Lower Chroma

by aurumstar (shieldivarius)



Series: FFXIVWrite 2020 [1]
Category: Final Fantasy XIV
Genre: Alternate Universe - Soulmates, Angst, Body Horror, F/M, Female Warrior of Light (Final Fantasy XIV), Patch 5.0: Shadowbringers Spoilers, Patch 5.3: Reflections in Crystal Spoilers, Prompt Fill, Tumblr: FFXIVwrite, Tumblr: FFXIVwrite2020, Unnamed Warrior of Light (Final Fantasy XIV)
Language: English
Status: Completed
Published: 2020-09-07
Updated: 2020-09-07
Packaged: 2021-03-07 02:20:18
Rating: Teen And Up Audiences
Warnings: No Archive Warnings Apply
Chapters: 1
Words: 1,518
Publisher: archiveofourown.org
Story URL: https://archiveofourown.org/works/26345488
Author URL: https://archiveofourown.org/users/shieldivarius/pseuds/aurumstar
Summary: It was scarcely the first time since the sundering that he’d encountered a soul with a colour passing familiarity. It was, after all, his gift and his domain to see the truth of souls, regardless of the bodies they presented. Even fragmented, the dimmest hint of colour remained. Seven successful rejoinings, eight fourteenths of a soul later, and the layers of hue had nearly knit back together enough for the faintest reflection of an ancient.Emet-Selch remembers the truth of the Warrior of Light's soul.Fill for FFXIVwrite 2020 prompt "clinch."
Relationships: Azem/Solus zos Galvus | Emet-Selch
Series: FFXIVWrite 2020 [1]
Series URL: https://archiveofourown.org/series/1916263
Kudos: 15
Collections: #FFxivWrite2020 Final Fantasy 30 Day Writing Challenge





	Lower Chroma

**Author's Note:**

> CW in the tags: Body horror relating to the origin of Cubuses.

Twelve thousand years was an inconceivable amount of time for any soul that hadn’t lived through it. Immeasurable even in terms of the lifespans of the long-lived ancients, had their descendants lived to see it. Thousands upon thousands of generations, lost to time. Lost to ruin.

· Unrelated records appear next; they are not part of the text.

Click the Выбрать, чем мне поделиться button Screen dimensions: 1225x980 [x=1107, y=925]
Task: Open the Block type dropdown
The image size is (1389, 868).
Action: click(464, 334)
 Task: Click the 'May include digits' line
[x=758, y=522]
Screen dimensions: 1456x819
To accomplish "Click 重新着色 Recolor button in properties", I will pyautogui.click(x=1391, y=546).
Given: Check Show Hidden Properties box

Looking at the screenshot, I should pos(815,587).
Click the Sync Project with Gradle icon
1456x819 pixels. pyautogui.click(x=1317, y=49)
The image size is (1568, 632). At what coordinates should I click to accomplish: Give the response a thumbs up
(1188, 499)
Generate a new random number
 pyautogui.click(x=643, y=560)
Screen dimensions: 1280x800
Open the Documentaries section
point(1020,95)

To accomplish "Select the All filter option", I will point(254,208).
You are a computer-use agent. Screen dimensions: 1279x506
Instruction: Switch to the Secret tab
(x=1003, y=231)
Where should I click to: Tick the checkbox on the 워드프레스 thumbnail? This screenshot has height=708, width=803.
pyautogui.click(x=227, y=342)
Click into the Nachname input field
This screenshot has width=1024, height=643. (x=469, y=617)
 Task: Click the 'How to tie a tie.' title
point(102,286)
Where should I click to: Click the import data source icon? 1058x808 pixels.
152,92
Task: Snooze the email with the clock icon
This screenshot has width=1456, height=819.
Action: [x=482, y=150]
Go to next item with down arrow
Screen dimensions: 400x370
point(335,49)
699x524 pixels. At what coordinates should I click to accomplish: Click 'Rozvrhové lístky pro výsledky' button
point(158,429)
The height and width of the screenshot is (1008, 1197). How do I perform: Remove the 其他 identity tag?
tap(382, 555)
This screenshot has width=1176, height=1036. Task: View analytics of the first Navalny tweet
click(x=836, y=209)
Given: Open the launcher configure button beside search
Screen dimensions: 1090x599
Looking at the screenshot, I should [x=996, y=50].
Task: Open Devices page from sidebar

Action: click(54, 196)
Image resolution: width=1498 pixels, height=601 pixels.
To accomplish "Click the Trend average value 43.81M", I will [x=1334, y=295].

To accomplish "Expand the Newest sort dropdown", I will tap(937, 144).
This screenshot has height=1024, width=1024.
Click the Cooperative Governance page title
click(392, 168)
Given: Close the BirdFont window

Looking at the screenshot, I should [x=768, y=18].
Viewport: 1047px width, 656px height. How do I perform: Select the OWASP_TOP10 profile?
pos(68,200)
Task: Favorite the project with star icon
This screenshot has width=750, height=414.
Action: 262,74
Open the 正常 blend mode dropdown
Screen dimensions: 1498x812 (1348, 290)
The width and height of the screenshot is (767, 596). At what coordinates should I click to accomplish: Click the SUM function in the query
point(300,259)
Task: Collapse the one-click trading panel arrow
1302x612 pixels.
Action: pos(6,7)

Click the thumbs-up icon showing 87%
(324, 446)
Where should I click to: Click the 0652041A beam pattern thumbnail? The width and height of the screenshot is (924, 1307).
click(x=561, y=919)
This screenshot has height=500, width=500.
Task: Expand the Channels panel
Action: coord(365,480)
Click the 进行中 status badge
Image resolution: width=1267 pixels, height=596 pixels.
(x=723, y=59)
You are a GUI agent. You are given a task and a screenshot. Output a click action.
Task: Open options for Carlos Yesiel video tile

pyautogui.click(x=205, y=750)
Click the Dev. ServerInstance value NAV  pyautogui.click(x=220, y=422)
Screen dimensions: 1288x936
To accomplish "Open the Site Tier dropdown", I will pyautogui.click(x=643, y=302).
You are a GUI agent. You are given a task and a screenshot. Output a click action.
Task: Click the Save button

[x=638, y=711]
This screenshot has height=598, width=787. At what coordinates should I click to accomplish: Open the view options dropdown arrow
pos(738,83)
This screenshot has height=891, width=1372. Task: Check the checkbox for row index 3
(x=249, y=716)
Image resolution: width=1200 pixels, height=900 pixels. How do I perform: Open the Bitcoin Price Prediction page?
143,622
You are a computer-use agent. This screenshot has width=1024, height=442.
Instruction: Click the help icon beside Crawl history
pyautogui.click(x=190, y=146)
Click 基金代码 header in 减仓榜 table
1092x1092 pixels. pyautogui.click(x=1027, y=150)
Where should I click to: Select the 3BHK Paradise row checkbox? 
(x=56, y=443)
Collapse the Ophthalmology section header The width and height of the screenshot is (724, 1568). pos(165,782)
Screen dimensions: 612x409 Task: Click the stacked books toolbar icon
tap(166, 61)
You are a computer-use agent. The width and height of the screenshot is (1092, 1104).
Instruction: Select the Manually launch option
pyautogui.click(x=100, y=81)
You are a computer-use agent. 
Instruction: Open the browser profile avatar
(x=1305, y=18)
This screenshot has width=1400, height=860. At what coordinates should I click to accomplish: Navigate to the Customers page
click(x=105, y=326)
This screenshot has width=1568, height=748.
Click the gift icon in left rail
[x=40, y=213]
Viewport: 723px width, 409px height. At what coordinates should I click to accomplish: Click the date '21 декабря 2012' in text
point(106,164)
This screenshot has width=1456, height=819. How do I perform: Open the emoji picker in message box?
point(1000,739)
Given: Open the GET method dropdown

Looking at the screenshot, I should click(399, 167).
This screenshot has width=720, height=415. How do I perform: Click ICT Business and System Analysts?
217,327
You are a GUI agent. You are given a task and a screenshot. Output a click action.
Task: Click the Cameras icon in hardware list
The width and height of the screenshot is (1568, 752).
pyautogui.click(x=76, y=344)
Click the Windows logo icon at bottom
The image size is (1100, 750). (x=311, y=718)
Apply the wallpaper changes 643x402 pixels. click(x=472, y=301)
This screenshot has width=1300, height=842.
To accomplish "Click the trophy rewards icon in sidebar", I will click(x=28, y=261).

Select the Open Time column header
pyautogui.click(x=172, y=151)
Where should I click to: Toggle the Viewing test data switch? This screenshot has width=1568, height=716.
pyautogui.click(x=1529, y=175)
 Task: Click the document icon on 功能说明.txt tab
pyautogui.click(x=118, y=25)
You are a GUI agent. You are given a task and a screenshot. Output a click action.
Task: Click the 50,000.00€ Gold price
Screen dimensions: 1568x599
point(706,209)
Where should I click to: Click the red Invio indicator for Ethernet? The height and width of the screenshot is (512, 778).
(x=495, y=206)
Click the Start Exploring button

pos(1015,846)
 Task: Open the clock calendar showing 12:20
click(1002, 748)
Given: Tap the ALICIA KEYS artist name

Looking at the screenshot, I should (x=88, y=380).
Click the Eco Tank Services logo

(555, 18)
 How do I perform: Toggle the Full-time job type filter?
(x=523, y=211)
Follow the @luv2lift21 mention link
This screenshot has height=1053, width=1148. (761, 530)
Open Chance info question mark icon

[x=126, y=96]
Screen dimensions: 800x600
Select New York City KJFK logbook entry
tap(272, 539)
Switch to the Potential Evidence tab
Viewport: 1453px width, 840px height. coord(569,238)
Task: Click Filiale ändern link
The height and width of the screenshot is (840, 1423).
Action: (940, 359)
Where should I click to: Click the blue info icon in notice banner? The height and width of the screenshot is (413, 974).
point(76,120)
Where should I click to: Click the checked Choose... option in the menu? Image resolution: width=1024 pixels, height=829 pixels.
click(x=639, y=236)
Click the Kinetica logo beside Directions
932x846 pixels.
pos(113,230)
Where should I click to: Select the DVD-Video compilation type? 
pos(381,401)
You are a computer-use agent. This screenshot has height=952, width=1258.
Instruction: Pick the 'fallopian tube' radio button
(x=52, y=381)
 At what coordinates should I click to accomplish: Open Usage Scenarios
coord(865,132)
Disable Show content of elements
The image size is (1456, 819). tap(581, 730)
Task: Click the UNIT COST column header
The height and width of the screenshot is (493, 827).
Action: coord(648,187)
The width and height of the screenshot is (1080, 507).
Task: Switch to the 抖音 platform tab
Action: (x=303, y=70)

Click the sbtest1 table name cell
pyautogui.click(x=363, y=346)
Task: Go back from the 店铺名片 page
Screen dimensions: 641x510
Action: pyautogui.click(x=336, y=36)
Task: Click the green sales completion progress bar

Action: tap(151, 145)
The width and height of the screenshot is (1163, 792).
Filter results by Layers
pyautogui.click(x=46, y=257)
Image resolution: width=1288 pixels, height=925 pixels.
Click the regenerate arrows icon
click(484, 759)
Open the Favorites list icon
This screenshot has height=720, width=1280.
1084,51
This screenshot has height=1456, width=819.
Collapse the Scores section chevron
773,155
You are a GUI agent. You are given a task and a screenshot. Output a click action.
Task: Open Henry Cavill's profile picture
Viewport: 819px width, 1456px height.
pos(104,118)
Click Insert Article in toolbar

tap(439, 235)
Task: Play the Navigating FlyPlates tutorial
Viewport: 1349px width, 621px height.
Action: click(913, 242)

The heavy weight of exhaustion dogged his every step. The burden of eons dragged him down, pulled at his shoulders, changed his very posture, tried to return him to soil and dust and end this truly miserable existence and reclaim him once and for all.

But Lord Zodiark’s work remained undone, the world remained fragmented, and _His_ demands were paramount. There would be, could be, no rest until the work was complete.

He took what dim pleasures he could in the meantime. 

Some centuries—this century—that meant chasing the ghosts of the past. The long, forgotten past. Finally ceding to age and letting Solus’s body die had been all well and good, until he learned of the identity of the Warrior of Light who’d slowly grown to be a thorn in his Empire’s side. A woman with an overabundance of aether for a fragmented soul. A woman whose soul he’d laid eyes on and thought he recognized, but whose identity lay like a word on the tip of the tongue, forgotten.

So he _followed_ her, and willed the word to return. Willed himself to recall her name, so that he could go about his business and ensure the next successful rejoining. 

It was scarcely the first time since the sundering that he’d encountered a soul with a colour passing familiarity. It was, after all, his gift and his domain to see the truth of souls, regardless of the bodies they presented. Even fragmented, the dimmest hint of colour remained. Seven successful rejoinings, eight fourteenths of a soul later, and the layers of hue had nearly knit back together enough for the faintest reflection of an ancient. 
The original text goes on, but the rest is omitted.